### RECORDS FOR PROCESSING
»»
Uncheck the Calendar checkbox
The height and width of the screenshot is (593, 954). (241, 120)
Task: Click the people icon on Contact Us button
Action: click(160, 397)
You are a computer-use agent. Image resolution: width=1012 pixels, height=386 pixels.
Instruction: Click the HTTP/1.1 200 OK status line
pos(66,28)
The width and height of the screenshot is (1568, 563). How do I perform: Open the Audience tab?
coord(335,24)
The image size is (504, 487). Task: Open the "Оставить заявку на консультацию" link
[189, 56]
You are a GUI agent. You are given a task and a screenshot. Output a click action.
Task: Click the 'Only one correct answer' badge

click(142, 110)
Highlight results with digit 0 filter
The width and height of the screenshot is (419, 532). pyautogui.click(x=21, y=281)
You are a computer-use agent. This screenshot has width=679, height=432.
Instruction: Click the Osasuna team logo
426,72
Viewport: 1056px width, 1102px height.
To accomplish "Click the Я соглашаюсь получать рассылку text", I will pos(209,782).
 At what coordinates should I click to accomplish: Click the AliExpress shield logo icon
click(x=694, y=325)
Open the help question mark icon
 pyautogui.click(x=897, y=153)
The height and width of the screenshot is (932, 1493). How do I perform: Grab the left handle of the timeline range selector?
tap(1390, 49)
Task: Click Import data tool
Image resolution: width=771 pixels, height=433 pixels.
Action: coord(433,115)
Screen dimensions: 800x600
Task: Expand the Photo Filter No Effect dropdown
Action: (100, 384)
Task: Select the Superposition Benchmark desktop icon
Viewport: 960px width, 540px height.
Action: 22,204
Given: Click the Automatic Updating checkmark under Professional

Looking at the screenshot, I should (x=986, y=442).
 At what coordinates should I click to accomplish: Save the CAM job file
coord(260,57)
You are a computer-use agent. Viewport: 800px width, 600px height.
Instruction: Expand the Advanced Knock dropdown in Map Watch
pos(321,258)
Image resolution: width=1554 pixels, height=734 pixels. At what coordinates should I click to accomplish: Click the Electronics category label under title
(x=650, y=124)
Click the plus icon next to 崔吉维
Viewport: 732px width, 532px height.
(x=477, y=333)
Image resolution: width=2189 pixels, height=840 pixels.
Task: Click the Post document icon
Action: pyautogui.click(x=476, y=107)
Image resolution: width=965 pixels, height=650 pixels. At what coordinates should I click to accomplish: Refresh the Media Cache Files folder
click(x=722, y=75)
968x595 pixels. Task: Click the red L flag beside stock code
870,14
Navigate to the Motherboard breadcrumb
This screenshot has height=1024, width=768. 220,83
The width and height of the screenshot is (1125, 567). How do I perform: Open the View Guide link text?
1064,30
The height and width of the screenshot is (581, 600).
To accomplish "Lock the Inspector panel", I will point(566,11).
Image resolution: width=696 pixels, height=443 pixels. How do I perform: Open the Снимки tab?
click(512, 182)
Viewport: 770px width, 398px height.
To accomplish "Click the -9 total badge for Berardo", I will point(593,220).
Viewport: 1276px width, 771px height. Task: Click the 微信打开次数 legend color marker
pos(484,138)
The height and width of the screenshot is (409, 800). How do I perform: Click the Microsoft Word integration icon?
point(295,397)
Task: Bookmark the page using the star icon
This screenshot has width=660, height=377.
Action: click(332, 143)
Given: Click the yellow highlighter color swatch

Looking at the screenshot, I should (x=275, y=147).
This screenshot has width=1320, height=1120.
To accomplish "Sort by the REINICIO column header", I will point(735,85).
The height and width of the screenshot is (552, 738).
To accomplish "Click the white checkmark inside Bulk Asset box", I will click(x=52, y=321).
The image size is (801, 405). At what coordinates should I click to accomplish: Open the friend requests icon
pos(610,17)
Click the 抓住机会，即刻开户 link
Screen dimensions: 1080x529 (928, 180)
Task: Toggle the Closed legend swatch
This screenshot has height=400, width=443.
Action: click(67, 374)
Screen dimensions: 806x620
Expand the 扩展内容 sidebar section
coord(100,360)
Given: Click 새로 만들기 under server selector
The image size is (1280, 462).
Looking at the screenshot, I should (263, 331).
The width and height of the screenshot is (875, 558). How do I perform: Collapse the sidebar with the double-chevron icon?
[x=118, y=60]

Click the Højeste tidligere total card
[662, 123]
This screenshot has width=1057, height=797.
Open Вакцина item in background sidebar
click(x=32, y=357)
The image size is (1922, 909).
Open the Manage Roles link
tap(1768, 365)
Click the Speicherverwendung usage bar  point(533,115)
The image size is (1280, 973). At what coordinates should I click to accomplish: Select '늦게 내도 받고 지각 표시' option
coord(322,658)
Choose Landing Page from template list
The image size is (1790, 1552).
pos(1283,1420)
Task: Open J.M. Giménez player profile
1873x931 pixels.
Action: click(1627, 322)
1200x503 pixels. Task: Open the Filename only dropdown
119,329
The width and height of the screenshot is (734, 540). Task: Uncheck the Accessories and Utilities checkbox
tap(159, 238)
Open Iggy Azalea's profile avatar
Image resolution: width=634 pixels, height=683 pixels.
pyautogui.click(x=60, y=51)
««
### TASK
Give the entries again in full, exactly as they are written.

### WRITTEN RESPONSE
Uncheck the Calendar checkbox
The height and width of the screenshot is (593, 954). (241, 120)
Task: Click the people icon on Contact Us button
Action: click(160, 397)
You are a computer-use agent. Image resolution: width=1012 pixels, height=386 pixels.
Instruction: Click the HTTP/1.1 200 OK status line
pos(66,28)
The width and height of the screenshot is (1568, 563). How do I perform: Open the Audience tab?
coord(335,24)
The image size is (504, 487). Task: Open the "Оставить заявку на консультацию" link
[189, 56]
You are a GUI agent. You are given a task and a screenshot. Output a click action.
Task: Click the 'Only one correct answer' badge

click(142, 110)
Highlight results with digit 0 filter
The width and height of the screenshot is (419, 532). pyautogui.click(x=21, y=281)
You are a computer-use agent. This screenshot has width=679, height=432.
Instruction: Click the Osasuna team logo
426,72
Viewport: 1056px width, 1102px height.
To accomplish "Click the Я соглашаюсь получать рассылку text", I will pos(209,782).
 At what coordinates should I click to accomplish: Click the AliExpress shield logo icon
click(x=694, y=325)
Open the help question mark icon
 pyautogui.click(x=897, y=153)
The height and width of the screenshot is (932, 1493). How do I perform: Grab the left handle of the timeline range selector?
tap(1390, 49)
Task: Click Import data tool
Image resolution: width=771 pixels, height=433 pixels.
Action: coord(433,115)
Screen dimensions: 800x600
Task: Expand the Photo Filter No Effect dropdown
Action: (100, 384)
Task: Select the Superposition Benchmark desktop icon
Viewport: 960px width, 540px height.
Action: 22,204
Given: Click the Automatic Updating checkmark under Professional

Looking at the screenshot, I should (x=986, y=442).
 At what coordinates should I click to accomplish: Save the CAM job file
coord(260,57)
You are a computer-use agent. Viewport: 800px width, 600px height.
Instruction: Expand the Advanced Knock dropdown in Map Watch
pos(321,258)
Image resolution: width=1554 pixels, height=734 pixels. At what coordinates should I click to accomplish: Click the Electronics category label under title
(x=650, y=124)
Click the plus icon next to 崔吉维
Viewport: 732px width, 532px height.
(x=477, y=333)
Image resolution: width=2189 pixels, height=840 pixels.
Task: Click the Post document icon
Action: pyautogui.click(x=476, y=107)
Image resolution: width=965 pixels, height=650 pixels. At what coordinates should I click to accomplish: Refresh the Media Cache Files folder
click(x=722, y=75)
968x595 pixels. Task: Click the red L flag beside stock code
870,14
Navigate to the Motherboard breadcrumb
This screenshot has height=1024, width=768. 220,83
The width and height of the screenshot is (1125, 567). How do I perform: Open the View Guide link text?
1064,30
The height and width of the screenshot is (581, 600).
To accomplish "Lock the Inspector panel", I will point(566,11).
Image resolution: width=696 pixels, height=443 pixels. How do I perform: Open the Снимки tab?
click(512, 182)
Viewport: 770px width, 398px height.
To accomplish "Click the -9 total badge for Berardo", I will point(593,220).
Viewport: 1276px width, 771px height. Task: Click the 微信打开次数 legend color marker
pos(484,138)
The height and width of the screenshot is (409, 800). How do I perform: Click the Microsoft Word integration icon?
point(295,397)
Task: Bookmark the page using the star icon
This screenshot has width=660, height=377.
Action: click(332, 143)
Given: Click the yellow highlighter color swatch

Looking at the screenshot, I should (x=275, y=147).
This screenshot has width=1320, height=1120.
To accomplish "Sort by the REINICIO column header", I will point(735,85).
The height and width of the screenshot is (552, 738).
To accomplish "Click the white checkmark inside Bulk Asset box", I will click(x=52, y=321).
The image size is (801, 405). At what coordinates should I click to accomplish: Open the friend requests icon
pos(610,17)
Click the 抓住机会，即刻开户 link
Screen dimensions: 1080x529 (928, 180)
Task: Toggle the Closed legend swatch
This screenshot has height=400, width=443.
Action: click(67, 374)
Screen dimensions: 806x620
Expand the 扩展内容 sidebar section
coord(100,360)
Given: Click 새로 만들기 under server selector
The image size is (1280, 462).
Looking at the screenshot, I should (263, 331).
The width and height of the screenshot is (875, 558). How do I perform: Collapse the sidebar with the double-chevron icon?
[x=118, y=60]

Click the Højeste tidligere total card
[662, 123]
This screenshot has width=1057, height=797.
Open Вакцина item in background sidebar
click(x=32, y=357)
The image size is (1922, 909).
Open the Manage Roles link
tap(1768, 365)
Click the Speicherverwendung usage bar  point(533,115)
The image size is (1280, 973). At what coordinates should I click to accomplish: Select '늦게 내도 받고 지각 표시' option
coord(322,658)
Choose Landing Page from template list
The image size is (1790, 1552).
pos(1283,1420)
Task: Open J.M. Giménez player profile
1873x931 pixels.
Action: click(1627, 322)
1200x503 pixels. Task: Open the Filename only dropdown
119,329
The width and height of the screenshot is (734, 540). Task: Uncheck the Accessories and Utilities checkbox
tap(159, 238)
Open Iggy Azalea's profile avatar
Image resolution: width=634 pixels, height=683 pixels.
pyautogui.click(x=60, y=51)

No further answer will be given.